A jovem, que se ressentia da ausência do mancebo
dissoluto, atirou-se-lhe nos braços, logo pôde fazê-lo e, narrou-lhe os
receios, as preocupações, o sonho atemorizante. O amásio
fitava-a quase com desprezo. Temendo, porém, ser descoberto nos pensamentos
íntimos que acalentava, aparentou, cortês, certo interesse, falando com natural
cinismo:
– Examinemos a nossa situação. Segundo sei, em Siena
tudo transcorre conforme planeado. Durante este período de repouso que
experimento aqui, pessoas da minha absoluta confiança organizam os meus
direitos e os legalizam. Pouco tempo nos separa da ventura. É indispensável,
todavia, prosseguir sem despertar suspeitas. Todos os factos ainda estão muito
recentes na memória geral. Tão logo eu receba correios do palácio, o que será
muito breve, retornaremos e, transcorrido algum tempo, anunciarei o nosso
noivado, a nossa boda. De momento, ninguém, a qualquer pretexto, poderá saber
dos nossos planos, pois poderia pô-los a perder.

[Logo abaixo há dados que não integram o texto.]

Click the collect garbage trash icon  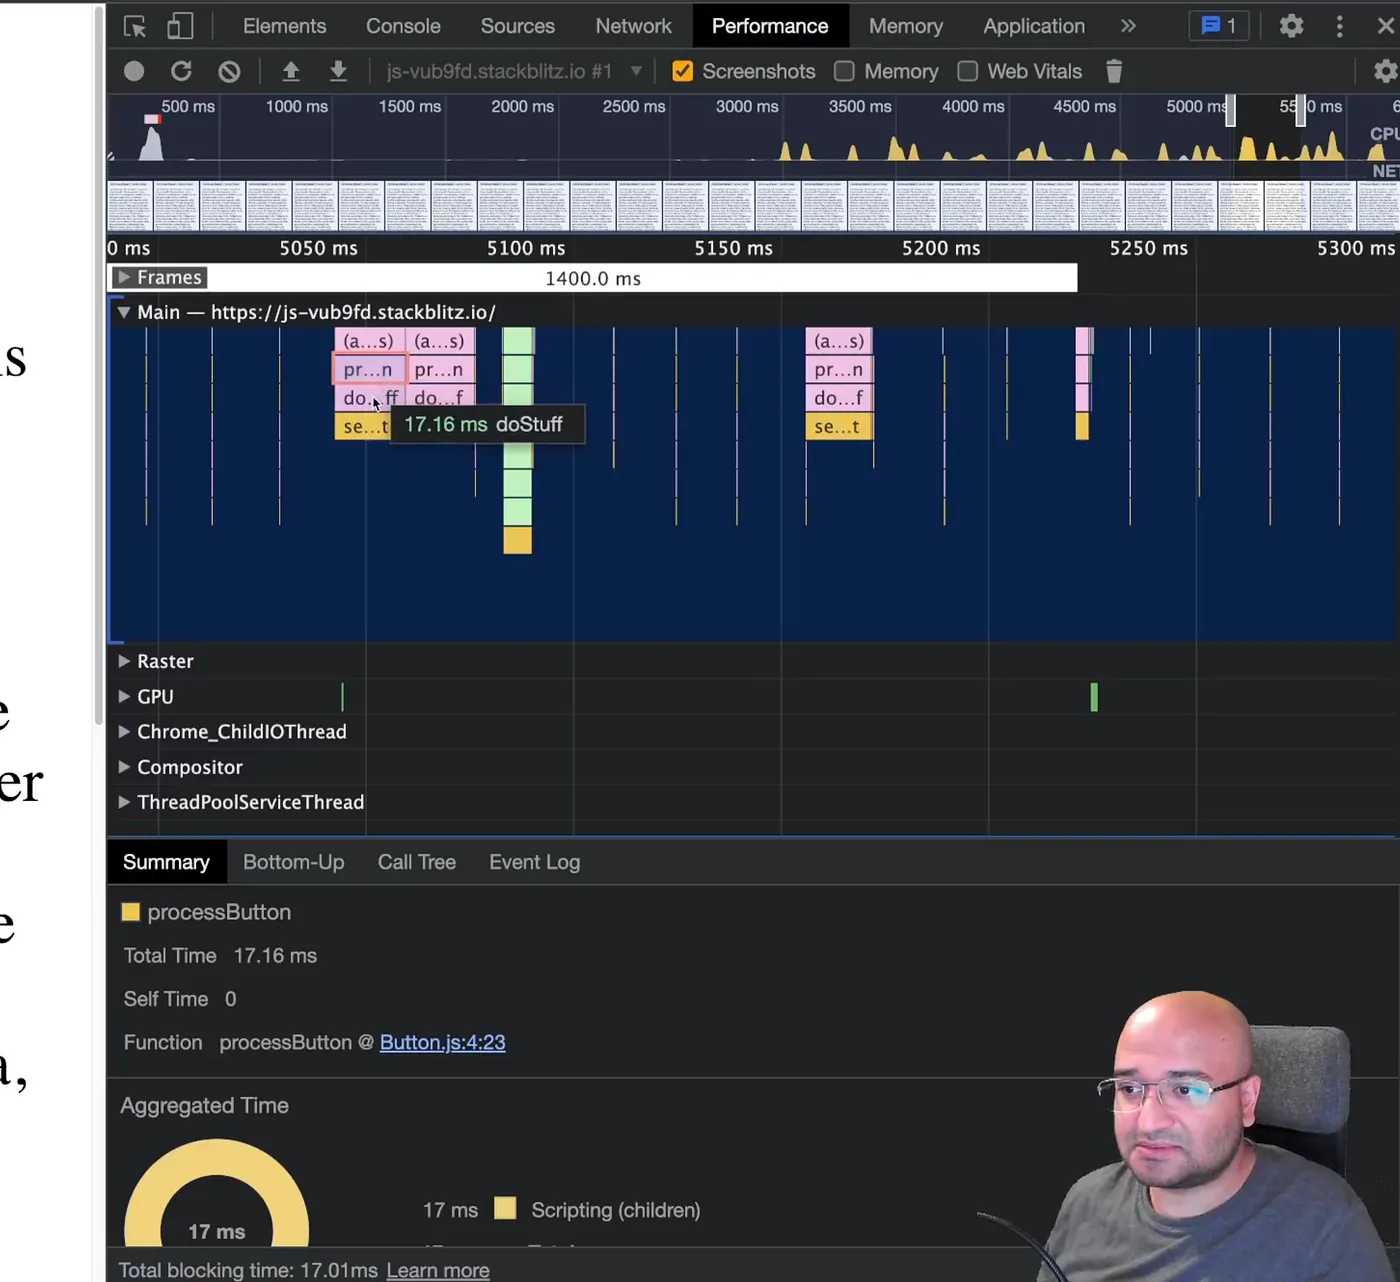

– Eu pressinto, amado – falou com receio –, que uma
nova tragédia se abaterá sobre nós. Tenho a impressão de que a Senhora duquesa me
segue, fitando-me com os olhos imensos e tristes… Conseguiste esquecê-la
Girólamo?
– Não me fales dos mortos, – retrucou o moço com
enfado. – Os que para lá foram não voltam a perturbar os que aqui ficaram. O
que está feito não se poderá refazer. Prefiro o céu na terra à terra do céu…
E estrugiu ruidosa gargalhada, na qual extravasava as
emoções, zombeteiro e cruel. Pela primeira vez, Assunta compreendeu que está
diante de um homem totalmente destituído de sentimentos.

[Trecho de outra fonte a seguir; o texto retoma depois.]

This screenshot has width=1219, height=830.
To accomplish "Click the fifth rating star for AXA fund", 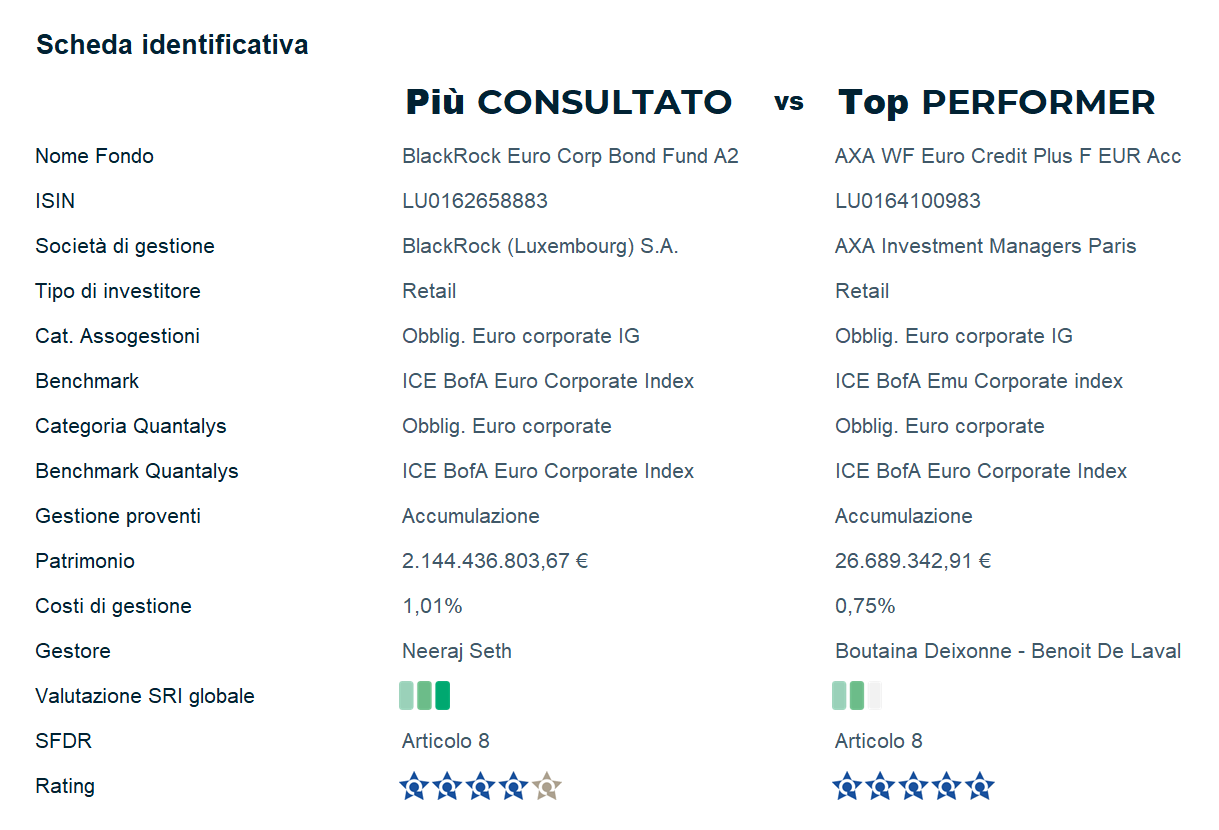I will pos(980,787).
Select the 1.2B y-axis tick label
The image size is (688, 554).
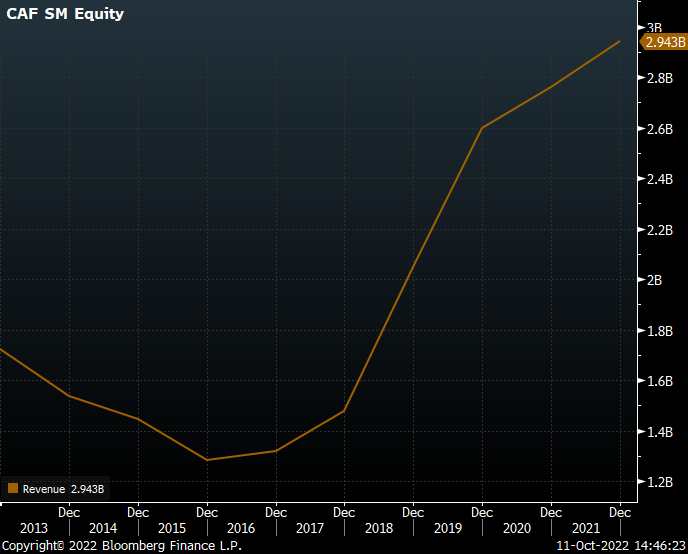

Dominada por justificável receio, enfrentou-o, azeda:
– Vê como te portas comigo. Estás amarrado a mim, não
esqueças. Não te perdoaria jamais qualquer traição. Irei contigo à força, mas
não te livrarás de mim tão facilmente, como fizeste a Lúcia e aos desditos
rebentos do duque.
– Cala-te, infeliz! Desejas que algum passado te
escute? Ignoras como o vento conduz notícias dessa natureza?

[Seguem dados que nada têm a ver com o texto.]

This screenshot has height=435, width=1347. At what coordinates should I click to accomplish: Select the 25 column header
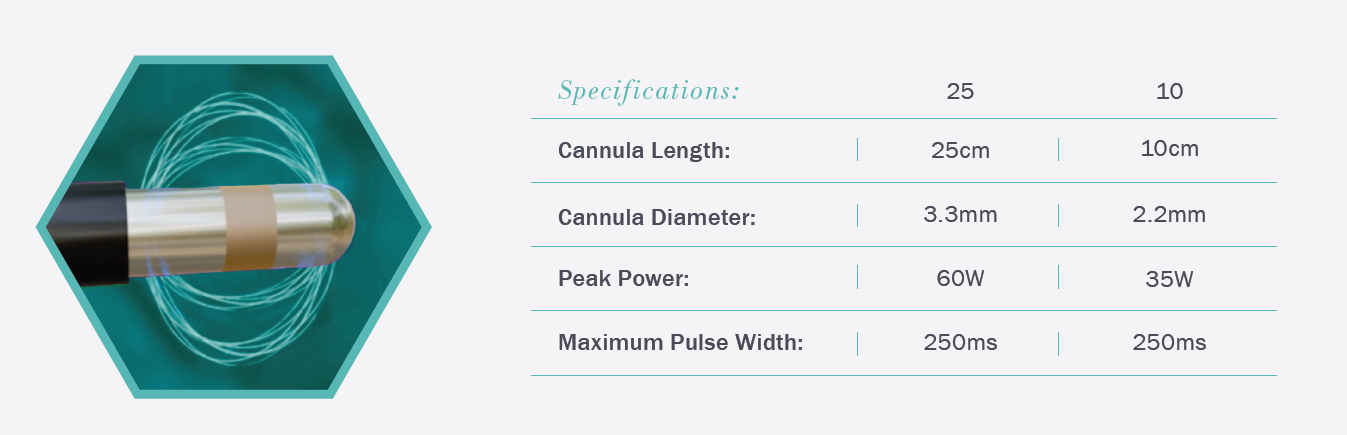pos(960,91)
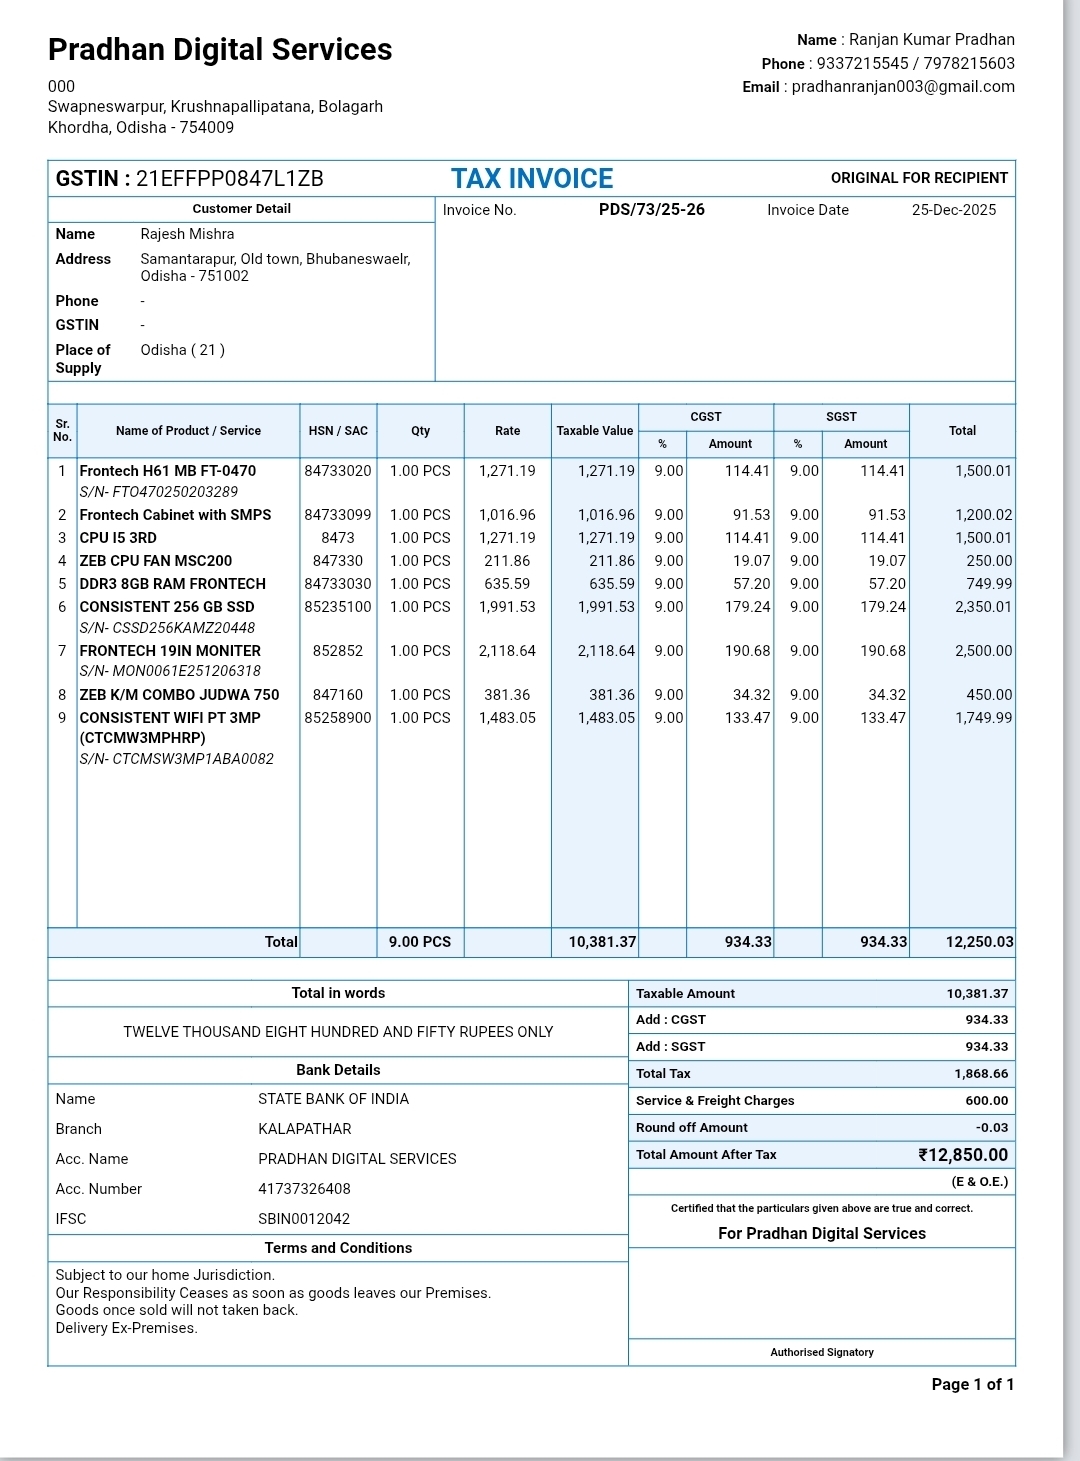Select the GSTIN number 21EFFPP0847L1ZB
1080x1461 pixels.
(x=229, y=179)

Não me afastarei de ti, pois que jamais te separarás de mim. Eu te amo e te
desejo a meu lado…
Rapidamente, queimado pelo fogo dos
desejos em desalinho, envolveu a moça sufocou-a na paixão desregrada.
Deambulante entre a violência dos instintos e
os albores da razão, Assunta, fascinada pelo idílio criminoso, que
se assentava em sangue e lágrimas, deixou-se arrastar cada dia a mais fundo
engodo, terminando por entregar-se a Girólamo totalmente, de corpo e alma.
Sonhadora e tresloucada trocou os sonhos da pureza pelo abastardamento dos sentidos,
em devassidão sempre crescente e insaciável. É verdade que o
enceguecimento da razão produz o vaguear nas sombras e o
vilipêndio dos sentimentos tresmalha as manifestações da dignidade e
do pudor. Cada vez mais embriagada de luxúria, repetia os encontros
clandestinos com o moço irresponsável, permitindo-se consumir numa sofreguidão
sem medidas. E como a febre dos sentidos somente se extingue
com o apagar das próprias fontes do desejo, o amolentamento do
carácter progredia na razão directa do devaneio sensual. O
refocilar, em casa, que poderia abrir as comportas da mente a nobre inspiração
superior, antes servia de pretexto para novas aventuras… O amante escolhera,
precavido, local discreto para os sucessivos encontros, de modo a evitar ser
identificado ao lado da irresponsável mulher.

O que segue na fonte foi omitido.